Так и героини — не ждут своего «единственного», а активно принимают «что бог пошлет» (именно такой, с маленькой буквы).
«Среднее арифметическое мужских образов — мерзкий мудак», пишет Яна Сафронова, разбирая «Тоску по окраинам» («Урал», 2023, № 11).
Почти то же можно сказать о мужчинах и в остальных романах[2]. Инфантильные, эгоистичные, ненадежные; пригодные только для удовлетворения понятно какой потребности.
Но и само ее удовлетворение героинь тоже не особо радует. Здесь их саморефлексия доходит до предельной обнаженности и жестокости.
«Секс — да, это хорошо, но после него следовала смертная тоска, скука и даже тошнота, если любовник был случайным и надолго задерживался в квартире» («Тоска по окраинам»).
«…Секс как любовь, а не как функция механического движения тел давно в ее жизни не существовал» («Одиночка»).

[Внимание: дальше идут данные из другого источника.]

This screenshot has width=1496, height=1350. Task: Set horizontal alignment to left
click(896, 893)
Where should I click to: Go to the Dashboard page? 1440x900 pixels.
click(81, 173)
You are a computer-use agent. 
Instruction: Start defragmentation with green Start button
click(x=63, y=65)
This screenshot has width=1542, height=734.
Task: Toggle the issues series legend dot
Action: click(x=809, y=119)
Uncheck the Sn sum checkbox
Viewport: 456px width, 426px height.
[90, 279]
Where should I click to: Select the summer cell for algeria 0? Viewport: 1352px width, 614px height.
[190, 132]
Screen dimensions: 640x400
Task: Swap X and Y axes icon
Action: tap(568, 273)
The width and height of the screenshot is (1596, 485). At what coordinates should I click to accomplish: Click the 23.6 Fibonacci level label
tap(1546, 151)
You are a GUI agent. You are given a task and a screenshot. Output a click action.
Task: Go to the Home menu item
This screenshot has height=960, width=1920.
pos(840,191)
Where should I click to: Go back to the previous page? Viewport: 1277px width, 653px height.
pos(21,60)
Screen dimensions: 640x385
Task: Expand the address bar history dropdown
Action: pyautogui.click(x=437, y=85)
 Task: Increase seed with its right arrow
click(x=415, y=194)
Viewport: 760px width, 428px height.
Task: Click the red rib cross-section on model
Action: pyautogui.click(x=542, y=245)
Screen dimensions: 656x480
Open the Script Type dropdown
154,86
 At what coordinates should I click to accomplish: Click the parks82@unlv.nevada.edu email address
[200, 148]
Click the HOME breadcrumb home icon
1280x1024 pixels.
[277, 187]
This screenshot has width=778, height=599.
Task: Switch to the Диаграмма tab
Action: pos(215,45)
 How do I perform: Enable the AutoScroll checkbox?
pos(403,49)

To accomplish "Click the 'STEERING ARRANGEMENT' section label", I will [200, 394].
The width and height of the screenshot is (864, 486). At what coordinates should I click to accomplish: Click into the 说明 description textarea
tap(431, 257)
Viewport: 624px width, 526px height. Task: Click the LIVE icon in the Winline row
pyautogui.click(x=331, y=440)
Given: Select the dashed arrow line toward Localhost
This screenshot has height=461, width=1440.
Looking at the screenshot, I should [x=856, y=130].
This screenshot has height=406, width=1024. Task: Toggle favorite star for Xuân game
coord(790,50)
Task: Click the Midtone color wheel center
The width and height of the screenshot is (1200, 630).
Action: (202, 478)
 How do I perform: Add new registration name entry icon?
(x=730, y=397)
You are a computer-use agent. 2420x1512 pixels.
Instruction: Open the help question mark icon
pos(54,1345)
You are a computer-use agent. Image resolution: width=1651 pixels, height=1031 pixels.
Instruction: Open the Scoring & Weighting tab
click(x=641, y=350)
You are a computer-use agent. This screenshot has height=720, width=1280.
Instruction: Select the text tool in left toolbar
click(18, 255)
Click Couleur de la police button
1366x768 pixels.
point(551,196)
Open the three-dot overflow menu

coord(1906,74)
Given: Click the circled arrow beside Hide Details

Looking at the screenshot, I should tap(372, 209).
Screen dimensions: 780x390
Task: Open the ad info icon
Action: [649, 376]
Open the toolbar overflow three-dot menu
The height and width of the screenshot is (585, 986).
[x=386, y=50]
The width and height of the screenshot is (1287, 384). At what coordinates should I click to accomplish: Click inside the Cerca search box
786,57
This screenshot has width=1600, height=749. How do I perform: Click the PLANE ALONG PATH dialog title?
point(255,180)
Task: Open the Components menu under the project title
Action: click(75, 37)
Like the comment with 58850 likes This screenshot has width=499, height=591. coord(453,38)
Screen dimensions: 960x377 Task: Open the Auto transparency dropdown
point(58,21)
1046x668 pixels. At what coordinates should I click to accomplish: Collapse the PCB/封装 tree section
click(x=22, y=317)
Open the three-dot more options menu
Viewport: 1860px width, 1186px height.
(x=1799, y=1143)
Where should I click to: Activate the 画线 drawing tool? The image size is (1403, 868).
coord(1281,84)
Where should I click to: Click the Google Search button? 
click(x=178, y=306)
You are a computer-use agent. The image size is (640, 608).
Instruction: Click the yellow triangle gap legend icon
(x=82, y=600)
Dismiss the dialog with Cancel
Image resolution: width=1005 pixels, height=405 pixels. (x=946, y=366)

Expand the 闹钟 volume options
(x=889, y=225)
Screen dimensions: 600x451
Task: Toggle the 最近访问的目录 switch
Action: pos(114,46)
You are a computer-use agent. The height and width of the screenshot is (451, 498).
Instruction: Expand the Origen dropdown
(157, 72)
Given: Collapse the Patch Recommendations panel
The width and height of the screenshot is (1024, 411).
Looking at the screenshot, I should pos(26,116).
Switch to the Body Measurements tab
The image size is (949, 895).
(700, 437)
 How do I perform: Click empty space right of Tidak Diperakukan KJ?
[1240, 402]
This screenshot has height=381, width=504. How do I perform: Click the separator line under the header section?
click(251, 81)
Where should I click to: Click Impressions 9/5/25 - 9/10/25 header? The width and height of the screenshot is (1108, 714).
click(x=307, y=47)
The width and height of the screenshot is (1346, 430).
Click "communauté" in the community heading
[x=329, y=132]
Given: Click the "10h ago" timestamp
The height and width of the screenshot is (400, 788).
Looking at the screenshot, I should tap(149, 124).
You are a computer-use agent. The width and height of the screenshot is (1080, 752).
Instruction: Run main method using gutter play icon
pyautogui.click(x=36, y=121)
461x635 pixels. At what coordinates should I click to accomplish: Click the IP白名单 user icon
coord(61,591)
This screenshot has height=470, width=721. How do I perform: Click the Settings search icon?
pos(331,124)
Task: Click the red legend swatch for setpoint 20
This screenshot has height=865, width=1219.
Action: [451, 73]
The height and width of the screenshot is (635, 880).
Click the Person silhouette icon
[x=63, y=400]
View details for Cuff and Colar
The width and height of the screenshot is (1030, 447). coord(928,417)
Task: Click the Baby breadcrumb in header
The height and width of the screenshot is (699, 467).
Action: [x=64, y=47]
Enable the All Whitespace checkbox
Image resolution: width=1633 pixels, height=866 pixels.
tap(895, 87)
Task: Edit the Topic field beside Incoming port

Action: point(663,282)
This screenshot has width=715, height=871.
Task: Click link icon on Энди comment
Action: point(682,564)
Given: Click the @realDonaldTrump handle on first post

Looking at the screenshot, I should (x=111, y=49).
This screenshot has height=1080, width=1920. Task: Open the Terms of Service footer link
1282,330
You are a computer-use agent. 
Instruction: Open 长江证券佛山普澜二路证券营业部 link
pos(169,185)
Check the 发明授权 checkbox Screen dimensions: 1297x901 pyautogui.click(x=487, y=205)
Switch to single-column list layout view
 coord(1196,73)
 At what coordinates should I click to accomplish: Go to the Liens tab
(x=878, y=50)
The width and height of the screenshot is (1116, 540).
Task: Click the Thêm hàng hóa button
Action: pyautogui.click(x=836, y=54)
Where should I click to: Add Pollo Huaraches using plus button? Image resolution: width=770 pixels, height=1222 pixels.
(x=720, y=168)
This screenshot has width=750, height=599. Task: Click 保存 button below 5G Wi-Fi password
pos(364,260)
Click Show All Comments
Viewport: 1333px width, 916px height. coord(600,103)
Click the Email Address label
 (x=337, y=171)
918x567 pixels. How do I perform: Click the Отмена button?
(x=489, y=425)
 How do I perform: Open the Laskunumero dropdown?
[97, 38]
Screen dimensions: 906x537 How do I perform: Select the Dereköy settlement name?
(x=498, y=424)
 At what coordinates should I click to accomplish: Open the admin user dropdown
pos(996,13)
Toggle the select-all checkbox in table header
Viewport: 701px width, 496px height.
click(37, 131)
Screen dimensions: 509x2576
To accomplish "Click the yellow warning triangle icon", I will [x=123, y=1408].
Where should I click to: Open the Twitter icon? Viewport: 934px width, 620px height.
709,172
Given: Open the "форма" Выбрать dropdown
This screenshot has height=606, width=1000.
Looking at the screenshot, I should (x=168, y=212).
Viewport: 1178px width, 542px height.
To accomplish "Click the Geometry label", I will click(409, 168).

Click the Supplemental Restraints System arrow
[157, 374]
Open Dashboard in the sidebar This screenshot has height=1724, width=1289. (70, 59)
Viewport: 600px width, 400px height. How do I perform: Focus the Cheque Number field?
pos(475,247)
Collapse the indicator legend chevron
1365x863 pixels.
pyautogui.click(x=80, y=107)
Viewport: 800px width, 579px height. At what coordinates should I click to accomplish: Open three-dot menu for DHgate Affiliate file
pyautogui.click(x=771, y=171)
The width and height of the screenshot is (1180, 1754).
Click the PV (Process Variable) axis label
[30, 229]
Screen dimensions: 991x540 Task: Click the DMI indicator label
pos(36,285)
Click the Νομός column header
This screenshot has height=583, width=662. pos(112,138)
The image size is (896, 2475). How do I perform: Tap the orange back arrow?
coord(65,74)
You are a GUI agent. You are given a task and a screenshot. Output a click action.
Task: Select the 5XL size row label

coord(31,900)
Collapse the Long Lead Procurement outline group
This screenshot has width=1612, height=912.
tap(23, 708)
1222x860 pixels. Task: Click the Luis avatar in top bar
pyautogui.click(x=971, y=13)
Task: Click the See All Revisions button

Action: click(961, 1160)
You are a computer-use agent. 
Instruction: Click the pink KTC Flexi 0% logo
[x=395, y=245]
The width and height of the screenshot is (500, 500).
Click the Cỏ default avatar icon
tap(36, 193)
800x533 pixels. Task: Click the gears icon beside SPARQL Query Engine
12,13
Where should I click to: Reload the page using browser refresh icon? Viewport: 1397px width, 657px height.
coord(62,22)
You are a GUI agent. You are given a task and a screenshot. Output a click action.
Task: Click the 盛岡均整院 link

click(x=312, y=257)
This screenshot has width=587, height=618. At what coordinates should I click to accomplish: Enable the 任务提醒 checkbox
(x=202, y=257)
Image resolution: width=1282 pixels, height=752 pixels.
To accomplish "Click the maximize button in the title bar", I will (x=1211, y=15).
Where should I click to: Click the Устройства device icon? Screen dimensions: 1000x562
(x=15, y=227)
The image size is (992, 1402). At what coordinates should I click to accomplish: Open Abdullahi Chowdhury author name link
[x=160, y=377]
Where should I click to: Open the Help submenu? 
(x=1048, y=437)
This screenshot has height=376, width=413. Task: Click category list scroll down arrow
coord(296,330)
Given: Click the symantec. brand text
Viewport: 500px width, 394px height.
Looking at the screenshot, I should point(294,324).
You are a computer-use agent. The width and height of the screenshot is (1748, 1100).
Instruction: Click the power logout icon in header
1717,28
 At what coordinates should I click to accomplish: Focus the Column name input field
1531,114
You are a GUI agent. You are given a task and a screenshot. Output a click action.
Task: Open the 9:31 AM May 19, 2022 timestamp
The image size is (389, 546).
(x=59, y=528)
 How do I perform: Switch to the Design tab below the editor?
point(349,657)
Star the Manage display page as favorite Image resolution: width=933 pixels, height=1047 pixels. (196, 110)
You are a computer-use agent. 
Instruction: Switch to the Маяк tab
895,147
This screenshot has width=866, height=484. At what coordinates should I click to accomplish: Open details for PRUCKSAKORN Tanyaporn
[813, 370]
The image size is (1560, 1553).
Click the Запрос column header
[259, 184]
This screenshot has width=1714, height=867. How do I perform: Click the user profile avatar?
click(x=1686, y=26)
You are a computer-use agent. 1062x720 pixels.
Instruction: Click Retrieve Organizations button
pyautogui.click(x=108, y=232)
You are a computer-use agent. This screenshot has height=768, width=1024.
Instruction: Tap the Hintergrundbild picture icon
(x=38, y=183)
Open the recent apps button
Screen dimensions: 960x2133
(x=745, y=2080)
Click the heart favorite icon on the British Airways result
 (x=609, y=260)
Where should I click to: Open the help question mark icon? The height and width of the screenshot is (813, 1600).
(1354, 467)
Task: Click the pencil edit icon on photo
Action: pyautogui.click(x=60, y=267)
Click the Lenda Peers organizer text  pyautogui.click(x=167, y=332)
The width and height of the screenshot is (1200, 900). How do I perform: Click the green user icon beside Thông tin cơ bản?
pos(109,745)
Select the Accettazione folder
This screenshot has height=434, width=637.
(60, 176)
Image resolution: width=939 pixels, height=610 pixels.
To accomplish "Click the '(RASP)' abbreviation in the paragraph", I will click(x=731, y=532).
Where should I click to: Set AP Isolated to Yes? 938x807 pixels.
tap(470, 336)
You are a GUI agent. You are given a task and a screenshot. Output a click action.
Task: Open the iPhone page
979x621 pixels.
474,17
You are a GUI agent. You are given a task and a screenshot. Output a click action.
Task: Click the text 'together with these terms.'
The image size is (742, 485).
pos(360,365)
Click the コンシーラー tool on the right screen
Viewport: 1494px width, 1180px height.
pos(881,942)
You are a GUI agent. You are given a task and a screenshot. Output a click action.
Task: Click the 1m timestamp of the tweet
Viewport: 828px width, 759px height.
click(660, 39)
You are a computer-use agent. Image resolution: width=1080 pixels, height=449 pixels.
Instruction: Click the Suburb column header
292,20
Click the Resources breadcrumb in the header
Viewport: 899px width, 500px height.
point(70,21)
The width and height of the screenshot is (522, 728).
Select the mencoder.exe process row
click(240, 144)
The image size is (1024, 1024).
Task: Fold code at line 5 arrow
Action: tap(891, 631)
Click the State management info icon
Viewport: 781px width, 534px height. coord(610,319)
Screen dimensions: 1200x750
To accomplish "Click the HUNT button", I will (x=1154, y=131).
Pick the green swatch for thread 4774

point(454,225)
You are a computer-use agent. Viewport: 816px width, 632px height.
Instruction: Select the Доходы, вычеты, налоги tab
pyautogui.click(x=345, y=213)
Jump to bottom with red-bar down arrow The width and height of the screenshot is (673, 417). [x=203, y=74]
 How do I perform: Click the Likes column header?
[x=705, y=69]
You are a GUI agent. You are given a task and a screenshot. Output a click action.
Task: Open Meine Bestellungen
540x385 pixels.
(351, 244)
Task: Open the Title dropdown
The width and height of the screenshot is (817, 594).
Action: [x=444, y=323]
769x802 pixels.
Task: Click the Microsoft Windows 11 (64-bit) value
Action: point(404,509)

«Я не хочу специально радовать кого-то сексом, я и сама не рада — просто секс и секс, то, что я делаю, потому что делаю» («Течения»).
Можно цитировать ещё. Нужно ли?
Ни одна из героинь не стремится к созданию семьи. Сам мир семьи, дома — он где-то далеко, на другой планете. «В окна лупятся теплые огни других домов — жилых, населенных нормальными семьями. Там есть холодильники, и горячая еда, и кому сходить за продуктами, и кому напомнить про стирку последних чистых носков… Домашние аптечки, домашние котлетки. Ха-ха» («Тоска по окраинам»).
Такого же рода мысли о браке и у героини «Течений», Насти. Случайные и чисто теоретические. Она представляет, как, выйдя замуж, будет «выписывать себе в блокнот рецепты, попроще и посложнее: когда гости на пороге, если свекровь стучится в дверь, для больших праздников и на скорую руку». «Ха-ха» в конце отсутствует, но, скорее всего, подразумевается.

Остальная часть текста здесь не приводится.